Salir a caminar. Conmigo mismo. Anhelar, levemente, a cada paso ir despegándome de mis fantasmas, de mis temores, de mis ilusiones. Salir a caminar conmigo-mismo para desprenderme de-mí. Para pasar el mareo.
La ciudad aparece todas las veces de frente, al desnudo. Yo la recibo con todas las mantas pesadas que cargo sobre mí y sobre las cosas. Quiero enfrentarme a ella de la misma manera que ella se presenta: despojado de-mí.
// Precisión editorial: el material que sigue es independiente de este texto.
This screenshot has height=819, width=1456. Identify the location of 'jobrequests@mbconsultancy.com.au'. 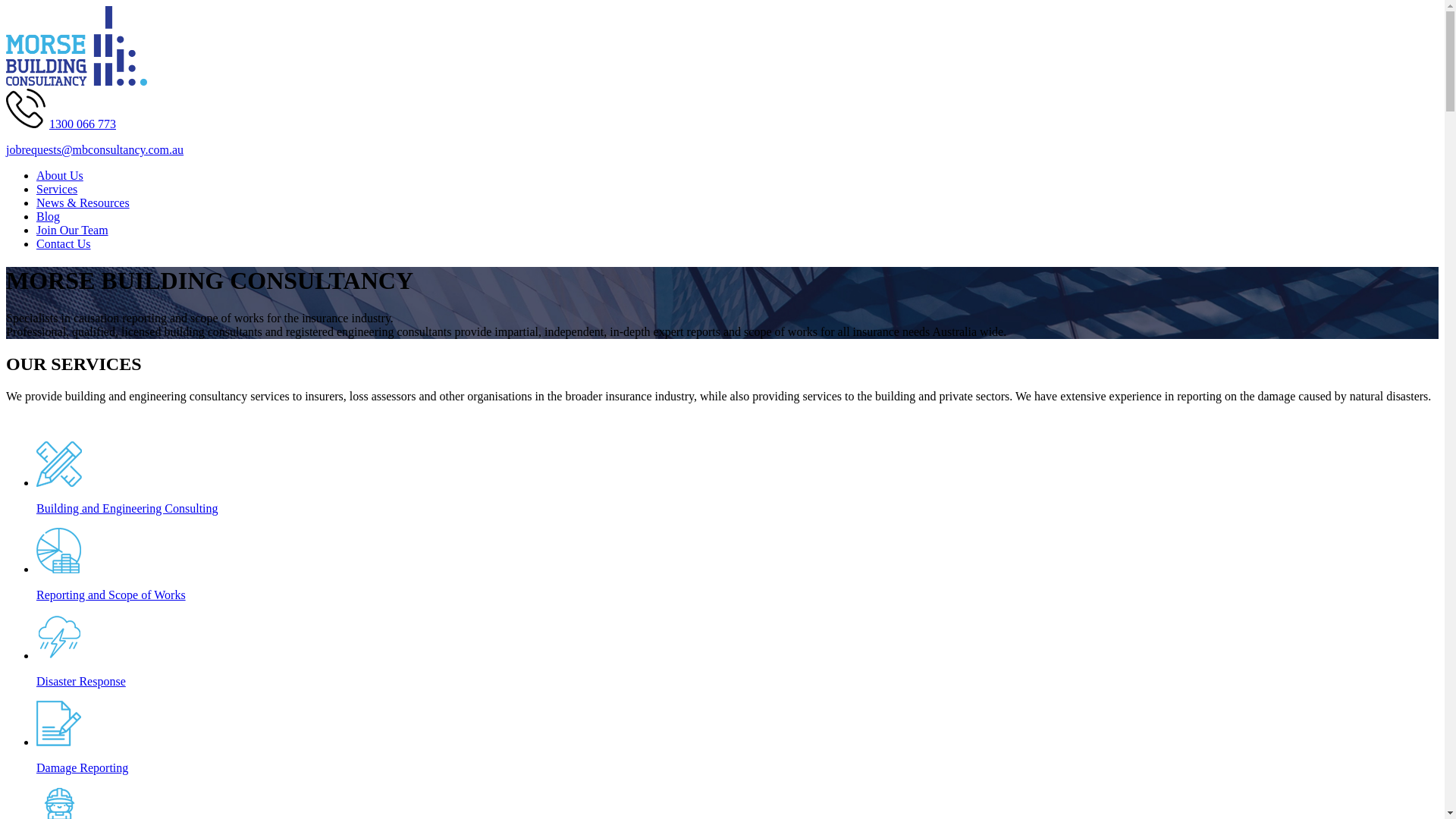
(93, 149).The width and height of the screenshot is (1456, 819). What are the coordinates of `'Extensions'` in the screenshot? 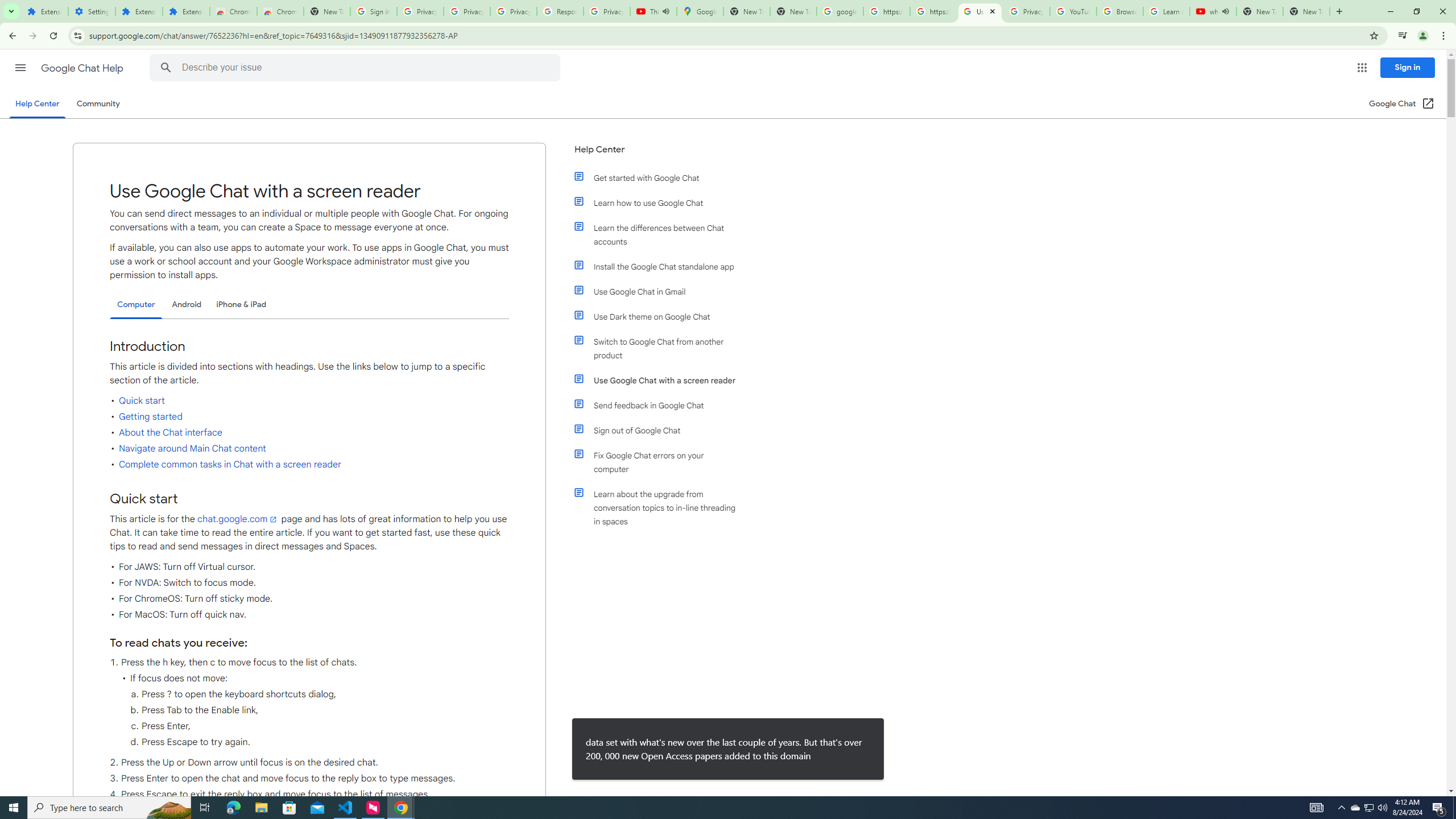 It's located at (44, 11).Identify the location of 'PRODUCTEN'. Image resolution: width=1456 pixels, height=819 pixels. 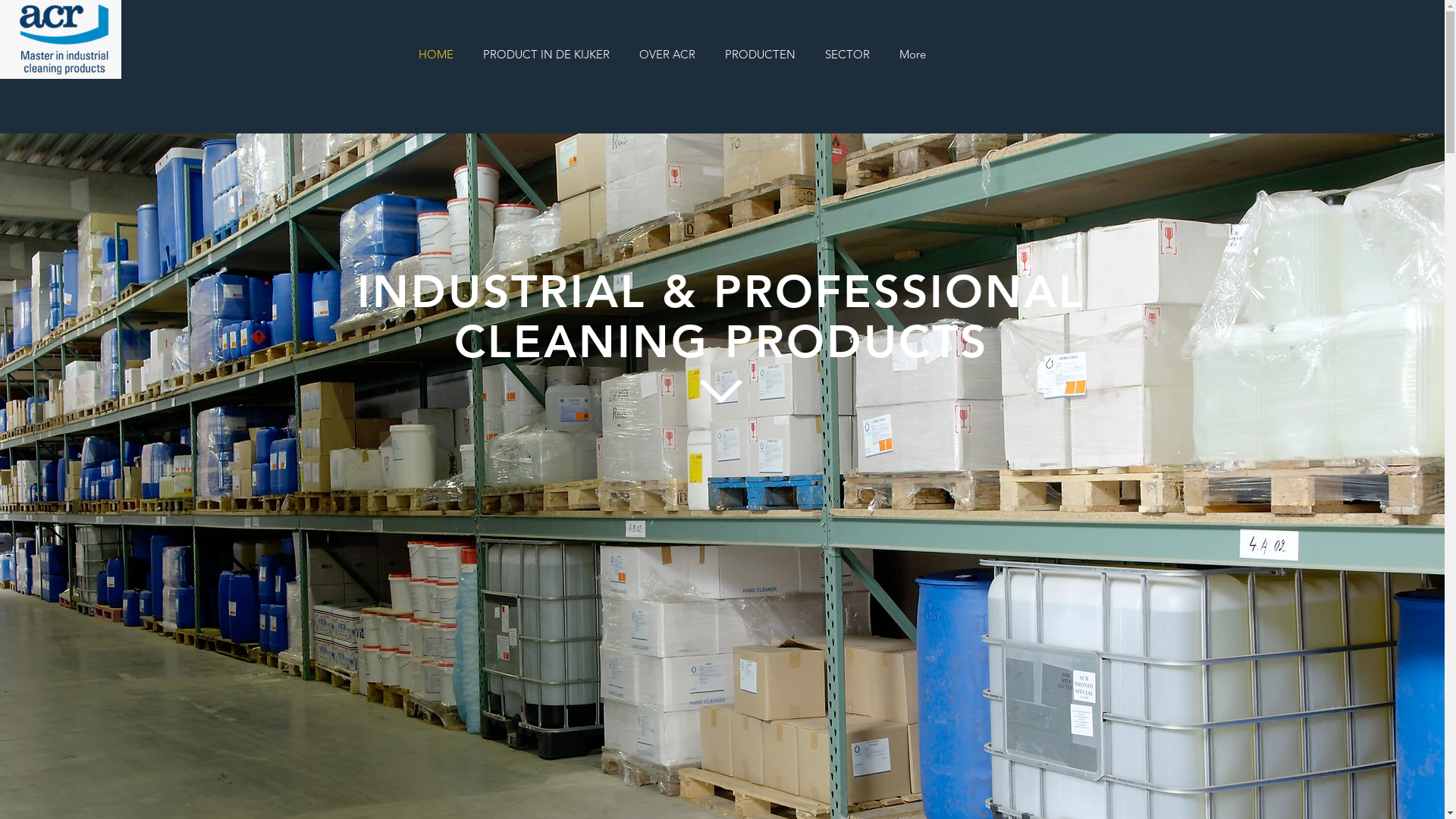
(760, 54).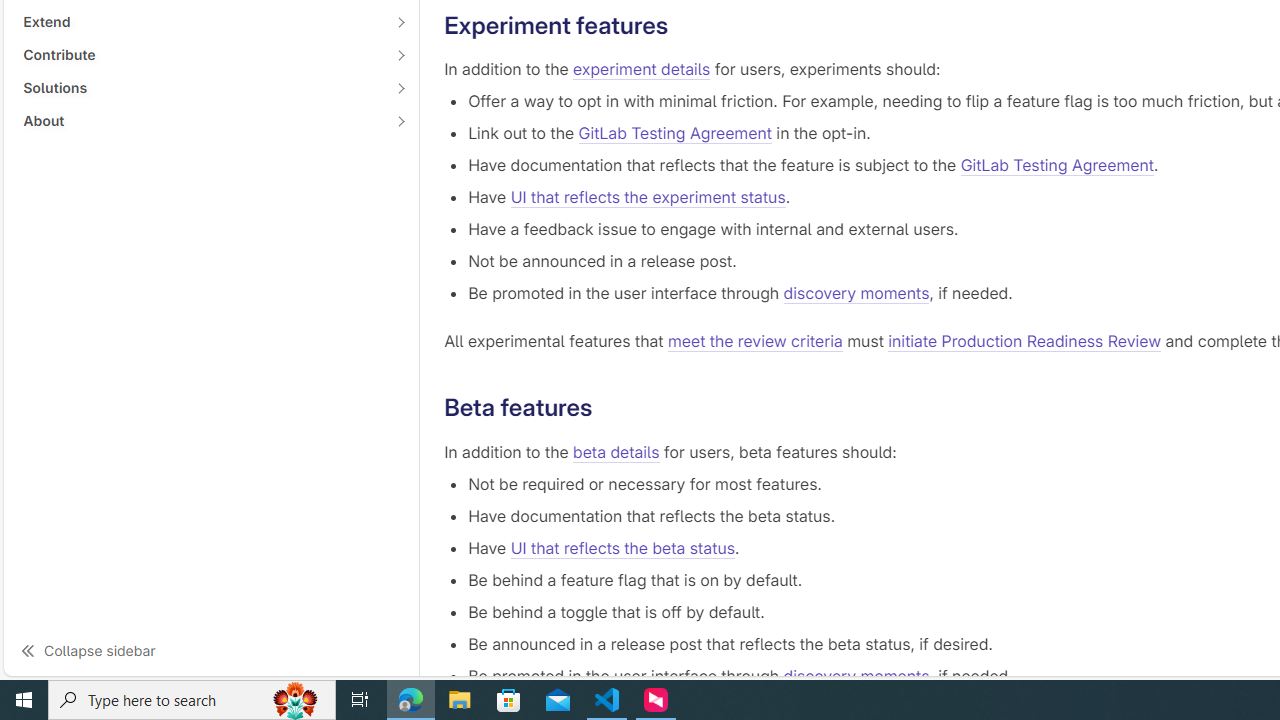  Describe the element at coordinates (200, 21) in the screenshot. I see `'Extend'` at that location.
Camino por las calles de la ciudad, un poco perdido, no conozco las direcciones, los barrios, las plazas, las zonas peligrosas o medianamente peligrosas. Tampoco quiero hacerlo. Estar en una ciudad extraña puede ser temeroso y angustiante, pero pienso: no solo la ciudad es extraña para mí, yo también soy un extraño para ella. Es un movimiento de dos direcciones, pero al final es siempre el mismo.
Ser un extraño para la ciudad me convierte automáticamente en alguien extraño para-mí-mismo. La ciudad mira dentro de uno, o más bien, uno empieza a mirar(se) con los ojos de la ciudad.
Quiero sostenerme en ambas cosas: dejar mirar a la ciudad en mí, y al mismo tiempo mirar yo en ella con mis ojos extraños. Es siempre un solo movimiento, me repito.
Una ciudad habla en una lengua distinta. Uno le habla a la ciudad en una lengua distinta.